Crime is present in various forms in Yemen.

==Crimes against foreigners in Yemen==
There are many instances of crimes against foreigners in Yemen. This includes petty crime and violent crime, both of which usually happen in locations with many people. One serious instance of violent crime against foreigners in Yemen would be the 2008 attack on the American Embassy in Yemen, in Sana'a, Yemen on September 17, 2008, which ultimately resulted in the loss of nineteen lives and 16 injuries. Fake merchandise can be easily found in Yemen.

==Crimes against women in Yemen==
===Prostitution===

Prostitution is a significant and growing issue in Yemen. While it is officially illegal, many sex tourists from other gulf states indulge in what are known as "tourist marriages". Prostitutes can also be found in select nightclubs. The punishment for prostitution in the country is 3 years of imprisonment. As many people in Yemen are stricken with poverty, children are often sold off by their parents as prostitutes. Despite the high rate of prostitution in the country, the government has instead chosen to assign its efforts on part of the war on terror, and this issue is largely ignored.

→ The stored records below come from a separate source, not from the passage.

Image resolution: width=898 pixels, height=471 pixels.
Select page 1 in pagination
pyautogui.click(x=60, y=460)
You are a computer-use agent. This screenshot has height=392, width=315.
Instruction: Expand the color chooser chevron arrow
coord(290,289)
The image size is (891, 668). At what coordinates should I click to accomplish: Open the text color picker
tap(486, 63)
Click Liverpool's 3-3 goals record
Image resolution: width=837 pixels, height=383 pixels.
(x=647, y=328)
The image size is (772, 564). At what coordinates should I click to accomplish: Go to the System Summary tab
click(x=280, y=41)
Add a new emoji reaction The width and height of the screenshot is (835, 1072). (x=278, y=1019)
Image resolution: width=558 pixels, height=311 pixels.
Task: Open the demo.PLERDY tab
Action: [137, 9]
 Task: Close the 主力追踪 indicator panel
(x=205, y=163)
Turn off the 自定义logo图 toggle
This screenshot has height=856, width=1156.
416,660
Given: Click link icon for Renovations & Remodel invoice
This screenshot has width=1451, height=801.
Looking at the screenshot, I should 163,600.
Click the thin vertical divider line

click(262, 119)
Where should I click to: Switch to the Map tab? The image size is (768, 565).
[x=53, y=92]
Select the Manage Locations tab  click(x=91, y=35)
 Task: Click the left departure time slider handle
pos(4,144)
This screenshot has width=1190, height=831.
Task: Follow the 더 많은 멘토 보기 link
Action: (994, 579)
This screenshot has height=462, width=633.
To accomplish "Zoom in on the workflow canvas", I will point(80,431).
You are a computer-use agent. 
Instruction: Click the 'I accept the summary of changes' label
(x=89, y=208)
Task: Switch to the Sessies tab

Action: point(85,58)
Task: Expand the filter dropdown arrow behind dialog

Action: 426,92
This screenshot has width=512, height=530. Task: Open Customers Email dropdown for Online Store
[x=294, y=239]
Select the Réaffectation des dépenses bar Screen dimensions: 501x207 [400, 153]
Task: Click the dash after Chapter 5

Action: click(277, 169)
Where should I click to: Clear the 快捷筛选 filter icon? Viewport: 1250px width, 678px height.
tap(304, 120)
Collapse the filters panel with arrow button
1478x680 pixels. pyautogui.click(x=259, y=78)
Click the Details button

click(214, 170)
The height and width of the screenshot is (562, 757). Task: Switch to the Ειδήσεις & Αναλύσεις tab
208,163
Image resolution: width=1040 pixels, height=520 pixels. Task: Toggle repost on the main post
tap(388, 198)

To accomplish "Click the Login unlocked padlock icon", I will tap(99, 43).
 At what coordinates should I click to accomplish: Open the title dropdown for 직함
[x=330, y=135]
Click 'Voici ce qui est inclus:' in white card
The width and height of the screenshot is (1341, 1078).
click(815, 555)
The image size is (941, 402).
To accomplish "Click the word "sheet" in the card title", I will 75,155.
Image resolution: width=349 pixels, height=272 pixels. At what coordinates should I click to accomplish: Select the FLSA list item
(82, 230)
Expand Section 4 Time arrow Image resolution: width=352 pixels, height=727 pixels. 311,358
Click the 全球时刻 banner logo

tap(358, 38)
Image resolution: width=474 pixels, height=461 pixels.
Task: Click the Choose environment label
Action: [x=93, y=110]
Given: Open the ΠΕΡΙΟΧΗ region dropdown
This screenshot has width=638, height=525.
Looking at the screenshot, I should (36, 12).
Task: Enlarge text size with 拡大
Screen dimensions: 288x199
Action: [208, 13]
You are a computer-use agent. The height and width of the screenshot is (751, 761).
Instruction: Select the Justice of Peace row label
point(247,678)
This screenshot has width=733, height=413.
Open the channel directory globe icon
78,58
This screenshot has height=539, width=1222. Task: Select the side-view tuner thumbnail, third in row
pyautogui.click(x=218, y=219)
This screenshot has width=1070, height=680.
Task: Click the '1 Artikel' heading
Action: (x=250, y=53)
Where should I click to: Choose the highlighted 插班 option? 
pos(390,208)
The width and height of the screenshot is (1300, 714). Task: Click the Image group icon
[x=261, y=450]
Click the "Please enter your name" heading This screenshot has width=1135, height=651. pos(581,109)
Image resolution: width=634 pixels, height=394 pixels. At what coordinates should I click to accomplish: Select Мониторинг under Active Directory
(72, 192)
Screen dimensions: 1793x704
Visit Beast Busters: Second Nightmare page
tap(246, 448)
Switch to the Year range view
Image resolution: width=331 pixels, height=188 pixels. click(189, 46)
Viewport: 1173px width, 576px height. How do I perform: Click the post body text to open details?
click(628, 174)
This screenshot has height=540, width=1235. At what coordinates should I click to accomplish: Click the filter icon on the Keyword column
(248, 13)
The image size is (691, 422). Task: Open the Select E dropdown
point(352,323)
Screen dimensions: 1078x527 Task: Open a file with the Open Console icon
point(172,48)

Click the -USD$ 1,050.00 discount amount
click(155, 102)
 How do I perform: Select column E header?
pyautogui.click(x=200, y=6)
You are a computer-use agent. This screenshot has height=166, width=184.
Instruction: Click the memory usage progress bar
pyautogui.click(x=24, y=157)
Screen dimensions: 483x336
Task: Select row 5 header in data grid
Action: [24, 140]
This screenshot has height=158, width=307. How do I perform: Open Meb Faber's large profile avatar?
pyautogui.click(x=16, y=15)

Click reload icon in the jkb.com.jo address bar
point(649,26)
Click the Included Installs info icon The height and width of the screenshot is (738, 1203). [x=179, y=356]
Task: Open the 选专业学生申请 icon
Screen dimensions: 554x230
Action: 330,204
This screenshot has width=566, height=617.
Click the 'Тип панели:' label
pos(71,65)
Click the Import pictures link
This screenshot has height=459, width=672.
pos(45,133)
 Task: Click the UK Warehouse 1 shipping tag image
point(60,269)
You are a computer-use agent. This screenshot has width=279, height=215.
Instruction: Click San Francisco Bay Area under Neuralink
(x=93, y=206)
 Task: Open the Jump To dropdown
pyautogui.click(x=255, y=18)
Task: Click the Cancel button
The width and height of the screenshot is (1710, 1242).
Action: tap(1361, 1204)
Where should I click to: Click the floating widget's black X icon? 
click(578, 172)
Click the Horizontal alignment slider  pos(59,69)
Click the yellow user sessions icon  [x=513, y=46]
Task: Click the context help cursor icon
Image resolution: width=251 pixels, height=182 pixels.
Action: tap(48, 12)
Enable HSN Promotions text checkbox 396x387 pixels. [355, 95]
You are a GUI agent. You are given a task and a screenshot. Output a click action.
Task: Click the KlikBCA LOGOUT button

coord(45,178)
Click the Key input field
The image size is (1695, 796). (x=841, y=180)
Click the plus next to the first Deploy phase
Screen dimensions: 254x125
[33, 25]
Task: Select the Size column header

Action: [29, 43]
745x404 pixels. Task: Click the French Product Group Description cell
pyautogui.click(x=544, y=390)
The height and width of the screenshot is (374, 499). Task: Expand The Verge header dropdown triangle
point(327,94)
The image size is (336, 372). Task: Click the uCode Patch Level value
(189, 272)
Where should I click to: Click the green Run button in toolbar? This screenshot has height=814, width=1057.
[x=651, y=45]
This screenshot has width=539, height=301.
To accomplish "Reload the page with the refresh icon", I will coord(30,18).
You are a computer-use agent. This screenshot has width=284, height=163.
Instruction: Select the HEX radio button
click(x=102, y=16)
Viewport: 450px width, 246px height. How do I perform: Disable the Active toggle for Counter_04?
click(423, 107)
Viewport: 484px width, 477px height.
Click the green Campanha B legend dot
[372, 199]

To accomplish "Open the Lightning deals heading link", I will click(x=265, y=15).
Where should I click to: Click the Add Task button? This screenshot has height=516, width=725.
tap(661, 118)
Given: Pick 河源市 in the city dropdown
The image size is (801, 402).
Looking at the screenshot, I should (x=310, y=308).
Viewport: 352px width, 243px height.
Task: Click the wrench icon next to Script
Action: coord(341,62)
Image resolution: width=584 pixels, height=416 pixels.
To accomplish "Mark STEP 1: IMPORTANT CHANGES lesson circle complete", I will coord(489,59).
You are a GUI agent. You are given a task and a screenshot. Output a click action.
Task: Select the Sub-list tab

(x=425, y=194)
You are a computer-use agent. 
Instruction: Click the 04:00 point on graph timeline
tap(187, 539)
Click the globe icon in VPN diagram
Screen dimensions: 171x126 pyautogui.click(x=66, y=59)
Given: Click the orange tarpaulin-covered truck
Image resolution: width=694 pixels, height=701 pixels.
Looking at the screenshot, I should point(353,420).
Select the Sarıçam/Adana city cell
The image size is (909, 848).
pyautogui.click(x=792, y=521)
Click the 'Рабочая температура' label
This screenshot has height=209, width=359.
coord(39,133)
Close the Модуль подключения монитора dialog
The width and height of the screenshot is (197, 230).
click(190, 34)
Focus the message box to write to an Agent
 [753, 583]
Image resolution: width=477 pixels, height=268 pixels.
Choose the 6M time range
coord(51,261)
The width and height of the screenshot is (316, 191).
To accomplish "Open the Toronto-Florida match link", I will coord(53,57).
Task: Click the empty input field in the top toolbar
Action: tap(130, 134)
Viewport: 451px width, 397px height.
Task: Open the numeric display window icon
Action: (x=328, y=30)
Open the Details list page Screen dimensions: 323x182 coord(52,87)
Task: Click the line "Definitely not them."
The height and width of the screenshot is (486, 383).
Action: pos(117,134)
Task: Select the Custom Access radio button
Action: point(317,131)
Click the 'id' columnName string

==Corruption and police misconduct==

Official seal of the United States Department of State

According to the United States Department of State, "[l]ocal police forces are largely unaccountable", and there are known cases of corruption in the Yemeni police force. Law enforcement in the country is said to be very poor, and both the police and the government in Yemen are deemed to be unworthy of trust. Very often law enforcers in the country abuse their authority to allow others to evade tax or get away with minor or major offences, provided currency exchanged for the favour. Corruption in the country damaged the government budget.